The court, however, blocked FPS from either disposing or dealing with the property, ruling that he freely agreed to have the woman and her two children live in the house from 2000.
Justice Ann Omollo ruled that although the man bought the house, he could not be declared the sole owner. At the same time, the court declined to side with the woman that the property was matrimonial.
“Although it is not disputed that it is the plaintiff who paid for the purchase price, he acquiesced to the other three parties living on the suit property as their home from the time of purchase to date,” said Justice Omollo in her ruling.
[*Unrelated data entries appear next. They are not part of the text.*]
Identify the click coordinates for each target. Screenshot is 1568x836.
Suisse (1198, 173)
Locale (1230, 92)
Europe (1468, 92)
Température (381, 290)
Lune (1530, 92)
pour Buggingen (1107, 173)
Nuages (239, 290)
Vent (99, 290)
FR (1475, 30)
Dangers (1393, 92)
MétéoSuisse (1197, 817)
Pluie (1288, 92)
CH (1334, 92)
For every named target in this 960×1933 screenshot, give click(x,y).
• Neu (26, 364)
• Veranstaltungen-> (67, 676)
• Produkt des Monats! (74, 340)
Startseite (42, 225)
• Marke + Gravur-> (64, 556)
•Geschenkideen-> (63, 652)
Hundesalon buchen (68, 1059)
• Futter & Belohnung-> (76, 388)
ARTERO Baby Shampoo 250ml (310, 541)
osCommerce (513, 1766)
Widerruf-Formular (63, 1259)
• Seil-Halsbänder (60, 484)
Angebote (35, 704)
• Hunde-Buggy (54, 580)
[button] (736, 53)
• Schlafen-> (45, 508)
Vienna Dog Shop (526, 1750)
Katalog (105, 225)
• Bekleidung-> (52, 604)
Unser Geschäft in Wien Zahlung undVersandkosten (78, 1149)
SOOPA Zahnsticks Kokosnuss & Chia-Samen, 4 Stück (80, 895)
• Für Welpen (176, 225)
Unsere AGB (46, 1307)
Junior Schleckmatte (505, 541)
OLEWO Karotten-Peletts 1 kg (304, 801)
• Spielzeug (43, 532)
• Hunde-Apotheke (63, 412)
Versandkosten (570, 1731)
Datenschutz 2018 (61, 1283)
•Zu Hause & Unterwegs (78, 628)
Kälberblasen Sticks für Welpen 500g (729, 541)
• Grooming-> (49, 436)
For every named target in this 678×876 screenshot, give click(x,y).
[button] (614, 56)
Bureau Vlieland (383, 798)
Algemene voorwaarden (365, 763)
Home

“I make a finding that the plaintiff as the person who paid for the purchase price cannot be declared as the sole owner of the suit property having led the defendant by his actions to believe that the suit property was to be used jointly between them,” ruled Justice Omollo.
During the hearing, the man and the woman accused each other of planning to sell the house. FPS told the court that he got wind that SKM was in the process of handing over the house and that she had issued him with a verbal notice to vacate.
The woman, on the other hand, claimed that the man had approached Diamond Trust Bank to sell the house.
The contested property was bought some time in 2000.
The man told the court that he met the woman in 2000 while holidaying in Kenya and subsequently developed an intimate relationship with her.
To avoid spending huge sums of money for accommodation in hotels during his trips to Kenya, FPS claimed that he requested the woman to search for a house to buy.
Court records indicate that both agreed to have the property’s title registered in the woman’s name. In her claim before the court, the woman claimed that the two were married the same year they bought the house.
She claimed that both fell out sometime in 2013 and the man suggested that they either sell the house or use it as a collateral. She objected to the proposal.
SKM urged the court to declare they both held an equal claim to the house as their matrimonial home. She also asked the court for an order to prevent the man from selling or transferring the property.
Justice Omollo settled the dispute by finding that there was a trustee relationship between the man, the woman, and the children.
“Similarly, the defendant (SKM) who is the registered owner of the suit property holds the property for her benefit and the benefit of the plaintiff (FPS) and their two children. The plaintiff cannot be relieved from the obligations bestowed by section 25(2) of the Land Registration Act,” she ruled.